An Observation is typically event-driven, so it is generally resolved in a short period of time. Such an event may be anticipated or may have occurred, but in both cases the exact rating implications are undetermined. The Observation period is typically used to collect more information and/or use the information for further analysis.


The rated entity (and/or its agents) or, in the case of structured finance, one or more of the transaction parties participated in the rating process except that the following issuer(s), if any, did not participate in the rating process , or provide additional information, beyond the issuer's available public disclosure.



Numbers in parentheses accompanying applicable model(s) contain hyperlinks to criteria providing description of model(s).

    • Corporate Monitoring & Forecasting Model (COMFORT Model), v8.1.0 ( 1 )



Bogota Telecommunications Company, SA, ESP EU Endorsed, UK Endorsed


All Fitch Ratings (Fitch) credit ratings are subject to certain limitations and provisions.

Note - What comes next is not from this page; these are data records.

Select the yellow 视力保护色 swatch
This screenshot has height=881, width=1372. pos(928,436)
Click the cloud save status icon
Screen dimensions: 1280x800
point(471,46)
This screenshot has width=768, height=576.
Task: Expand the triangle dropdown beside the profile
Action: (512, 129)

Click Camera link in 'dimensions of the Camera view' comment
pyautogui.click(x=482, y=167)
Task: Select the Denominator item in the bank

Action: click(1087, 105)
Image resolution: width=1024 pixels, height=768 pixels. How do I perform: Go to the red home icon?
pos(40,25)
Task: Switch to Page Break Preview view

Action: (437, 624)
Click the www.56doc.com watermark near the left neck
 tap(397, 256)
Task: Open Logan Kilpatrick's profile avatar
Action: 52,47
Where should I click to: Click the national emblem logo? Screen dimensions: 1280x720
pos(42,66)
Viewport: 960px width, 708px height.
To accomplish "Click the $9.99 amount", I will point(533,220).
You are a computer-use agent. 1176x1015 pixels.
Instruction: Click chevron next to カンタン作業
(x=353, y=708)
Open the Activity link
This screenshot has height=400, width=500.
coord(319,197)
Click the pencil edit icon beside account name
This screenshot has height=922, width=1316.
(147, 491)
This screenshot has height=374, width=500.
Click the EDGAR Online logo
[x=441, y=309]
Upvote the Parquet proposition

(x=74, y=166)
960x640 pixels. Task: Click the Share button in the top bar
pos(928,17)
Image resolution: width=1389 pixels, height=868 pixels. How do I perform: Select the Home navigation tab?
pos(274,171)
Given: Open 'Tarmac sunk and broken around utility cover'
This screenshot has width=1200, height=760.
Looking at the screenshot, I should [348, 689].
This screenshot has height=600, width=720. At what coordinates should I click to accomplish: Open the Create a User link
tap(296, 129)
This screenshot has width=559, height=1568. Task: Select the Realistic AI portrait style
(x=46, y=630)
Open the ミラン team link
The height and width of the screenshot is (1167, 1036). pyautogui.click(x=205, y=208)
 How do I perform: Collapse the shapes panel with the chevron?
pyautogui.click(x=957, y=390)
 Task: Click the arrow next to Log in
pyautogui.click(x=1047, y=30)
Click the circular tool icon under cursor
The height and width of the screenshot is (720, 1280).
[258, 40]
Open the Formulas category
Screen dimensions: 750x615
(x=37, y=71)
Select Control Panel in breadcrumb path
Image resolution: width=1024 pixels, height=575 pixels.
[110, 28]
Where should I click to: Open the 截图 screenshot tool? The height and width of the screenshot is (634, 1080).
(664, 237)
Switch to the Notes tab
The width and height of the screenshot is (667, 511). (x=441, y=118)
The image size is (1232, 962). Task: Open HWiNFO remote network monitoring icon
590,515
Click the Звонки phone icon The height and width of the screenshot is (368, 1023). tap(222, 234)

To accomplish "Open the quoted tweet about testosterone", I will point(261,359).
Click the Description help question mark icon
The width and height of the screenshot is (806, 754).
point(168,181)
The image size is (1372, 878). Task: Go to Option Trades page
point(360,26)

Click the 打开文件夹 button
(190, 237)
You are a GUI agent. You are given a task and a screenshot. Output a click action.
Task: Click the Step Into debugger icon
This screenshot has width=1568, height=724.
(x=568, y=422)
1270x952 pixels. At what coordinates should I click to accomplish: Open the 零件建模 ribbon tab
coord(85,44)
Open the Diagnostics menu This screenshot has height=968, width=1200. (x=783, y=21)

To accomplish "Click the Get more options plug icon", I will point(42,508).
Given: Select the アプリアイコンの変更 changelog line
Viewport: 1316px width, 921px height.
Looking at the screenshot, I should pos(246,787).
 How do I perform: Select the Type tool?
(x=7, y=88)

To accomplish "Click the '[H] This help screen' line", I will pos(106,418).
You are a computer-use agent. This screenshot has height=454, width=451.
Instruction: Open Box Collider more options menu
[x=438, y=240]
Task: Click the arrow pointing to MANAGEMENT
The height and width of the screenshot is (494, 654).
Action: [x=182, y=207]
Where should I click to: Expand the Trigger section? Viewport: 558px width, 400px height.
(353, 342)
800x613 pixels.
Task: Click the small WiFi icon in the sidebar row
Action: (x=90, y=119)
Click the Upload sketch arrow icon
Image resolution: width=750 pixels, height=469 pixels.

Please read these limitations and stipulations at the following link: . In addition, I define



The ratings above were solicited and assigned or maintained at the request of the rated entity/issuer or a related third party. Any exceptions follow below.


Fitch's international credit ratings produced outside the EU or the UK, as the case may be, are endorsed for use by regulated entities within the EU or the UK, respectively, for regulatory purposes, pursuant to the terms of the EU CRA Regulation or the UK Credit Rating Agencies (Amendment etc.) (EU Exit) Regulations 2019, as the case may be. Fitch's approach to endorsement in the EU and the UK can be found on Fitch's Regulatory Affairs page on Fitch's website. The endorsement status of international credit ratings is provided within the entity summary page for each rated entity and in the transaction detail pages for structured finance transactions on the Fitch website. These disclosures are updated on a daily basis.